Politics & Policy

Internet Dependency

How did we journalists ever survive without it?

Nine years ago, I was a newbie reporter — and columnist, photographer, page designer and obituary writer — at a weekly paper with a circulation of three thousand in a small town with an annual raisin festival. The only one in the office with the Internet was the editor/publisher, and I’m not sure he really knew how to use it. It was a primitive existence — just a word-processing program, Adobe PageMaker, and paste-up boards that left my fingertips covered in wax and nicked from Exacto blades by the end of the day we went to press.

Now, as I quickly crank out a column thanks to my immediately available sources — wire stories, research papers, and websites ranging from crazy Mahmoud Ahmadinejad’s to crazy Kim Jong Il’s — and as I swipe and paste quotes gleaned from e-mail exchanges, I wonder what I did before the Internet age caught up with technologically-stunted newsrooms. I think I called people. Looking back on my college columns dealing with national issues, wondering where I got those stats with no Internet, I get a sinking feeling upon realizing I most likely relied on the Fresno Bee for facts.

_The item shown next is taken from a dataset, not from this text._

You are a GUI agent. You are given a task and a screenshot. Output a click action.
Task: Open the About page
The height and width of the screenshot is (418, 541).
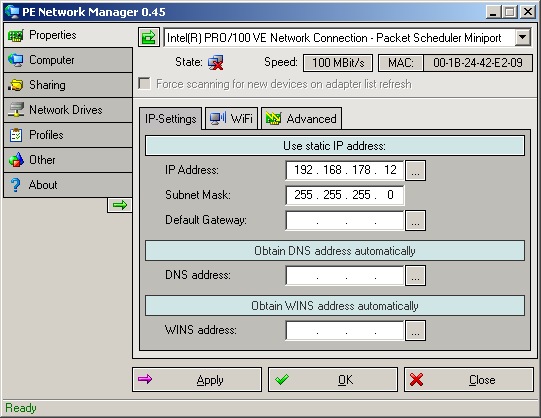click(68, 185)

Just seven years ago, I was working at another Internet-free weekly newspaper — in this instance, because the publisher, who had Internet, was cheap when it came to the rest of us, as suggested by the hamster running on the wheel inside my computer. I remember the editor ominously noting that the Internet age would sound the death knell for traditional newspapers, and that we twentysomethings had better start considering new careers.

Soon I learned there were two ways to look at this: You could suffocate in your own newsprint while the ship went down and cling to the cheap office chairs as staff was whittled away with each circulation drop, or you could embrace the web and realize that this simple, global exchange of information had piqued people’s interest in the news and punditry like never before.

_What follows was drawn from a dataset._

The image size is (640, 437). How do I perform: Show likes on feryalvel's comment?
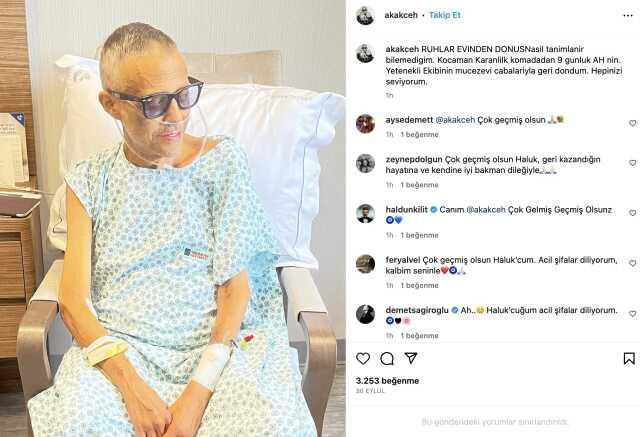click(420, 286)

Once you get over the editorial snobbery that led newsmen to dismiss Internet journalism as a lesser life form and write off bloggers as guys in pajamas, you realize that there’s no editorial freedom quite like the Internet. The print journalist experiences a newfound appreciation for not having five editors — all of whom may have agendas of their own — looking over his shoulder monitoring and tweaking his work. And no page designer is going to lop off the most important paragraph for lack of space.

The smart journalist also needs to look at the web as a wellspring of opportunity, and admire what the top bloggers have been able to create in a very crowded cyberspace. Your work stands on its own in a cyber news environment where gender or ethnic quotas don’t exist (whereas they could in a newsroom); it makes the rounds on its own merit and falls directly in the hands of the critics that count — the audience, a population often misunderstood by newspapers trying fervently to raise their bottom line.

To this day, some of my relatives who fear the Internet think that if the column doesn’t come out in newsprint, it doesn’t exist. But even supplementing the print with online access can make a world of difference. When I was a columnist in 2001 at the San Bernardino County Sun, when there still wasn’t a comprehensive online setup, my readership basically consisted of the incarcerated. I wasn’t overjoyed by the thought of my column being passed around the cellblock, but at least they were loyal (if captive) readers. What the web can do for a writer in terms of distribution beyond the correctional system is amazing.

The Internet has expanded my network of sources like never before, thus reducing the need to meet informants in a dark parking garage dressed in trench coat and fedora. That does wonders for a journalist on a shoestring budget, as I can now get the latest scoop from Baghdad and Kurdistan sources without leaving my pajamas.

It’s easy to become completely, utterly addicted to this medium, whereas journalists of old may not have felt such kinship with their typewriters. When my home computer had to go into the shop for all of 48 hours because of some Russian virus, I suddenly found myself not knowing what to do without my blog, website, column research, and sources. Faced with the Herculean task of actually having to drop work and go do things like watching chirping birds in the park, I went down to Kinko’s and used their rent-by-the-minute computers.

Not every online pundit, whether with a newsmagazine or on a blog corner, takes the time to check his facts (though it’s not as if print journalists, and their editing gauntlet, were impervious to error — or laziness). On the flip side, so many prying eyes forces accountability, and such widespread availability of information facilitates renegade fact-checking — and inspires backseat writers, too: Internet news has made everyone an (ostensible) expert. Every so often I get a letter from a reader that begins, “You did a good job on that column, but you forgot to point out that…”

What is truly worth celebrating over the past decade is that the Internet has made possible a broader, more comprehensive world of journalism. Not only is the web a boon for freedom of speech, but — especially in a politically correct world — truly diverse speech.

— Bridget Johnson is a columnist at the Los Angeles Daily News. She blogs at GOP Vixen.